THE SHADOW STRAYS: Timo Tjahjanto’s Newest Thriller Aims To Please In The First Poster
Timo Tjahjanto’s newest Indonesian actioner, The Shadow Strays, clocks in at almost the same duration as his previous thriller, The Big 4. Any way you slice, anyone who enjoys his work is gonna have a hell of a time watching it, and that especially goes for the crowd attending the film’s World Premiere in the Midnight Madness section of the 49th edition of the Toronto International Film Festival next month.
At long last now with a trailer inbound, Tjahjanto is keeping up the traction through his teasy social media shenanigans, with the latest being a satisfying new teaser poster which you can view below. The Shadow Strays is yet to be announced a date for its Netflix launch while September 10 and 14 dates have been slated for its Toronto screenings.

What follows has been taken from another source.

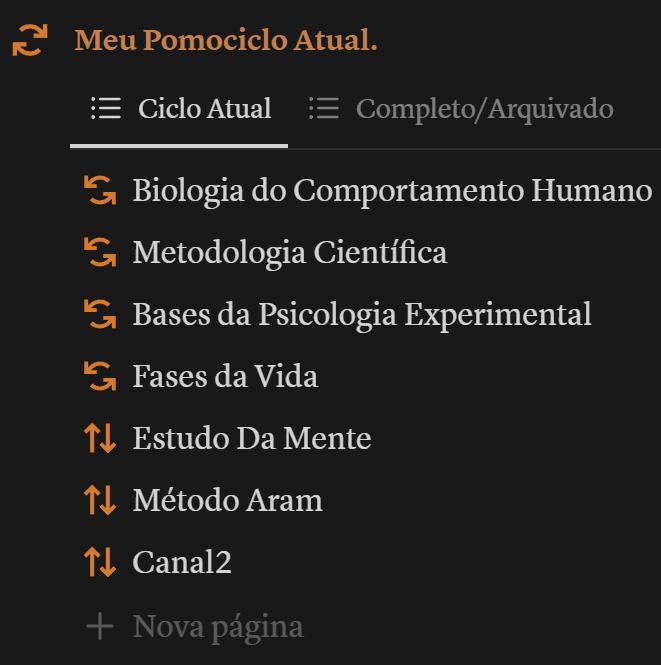661x665 pixels.
Task: Click the cycle icon next to Metodologia Científica
Action: (100, 252)
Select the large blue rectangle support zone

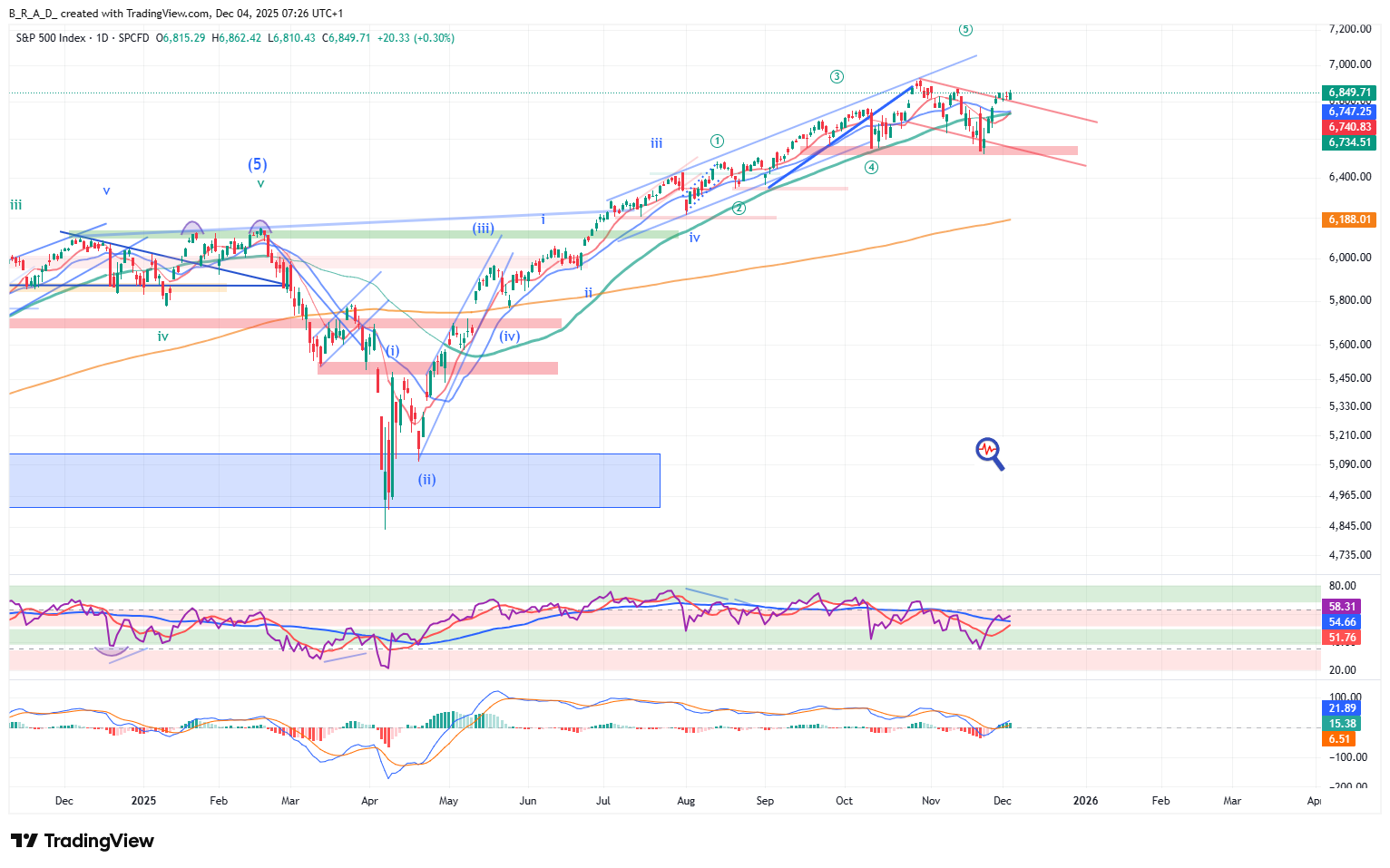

Peep the ink below just beneath the rousing new programming notes by Peter Kuplowsky:
From action auteur Timo Tjahjanto (Headshot, TIFF ’16, The Night Comes For Us), a young assassin breaks rank from her clandestine organization to rescue a young boy from gangsters with ultra-violent repercussions.
Stripped of her past and trained in the deadly art of fucking your shit up, adolescent assassin Codename 13 (Aurora Ribero) works diligently for a clandestine collective of killers known as The Shadow. After a mission goes sideways in Japan, her mentor, Umbra (Hana Malasan), picks up the fumble, but boots her to Indonesia on a disciplinary probation. While laying low in the slums of Jakarta, a chance encounter with a young boy who has run afoul of a local crime syndicate soon embroils the restless and rebellious 13 in an unsanctioned crusade, inciting a bevy of bloody battles that paint the town every shade of red, as well as drawing the ire of her merciless management.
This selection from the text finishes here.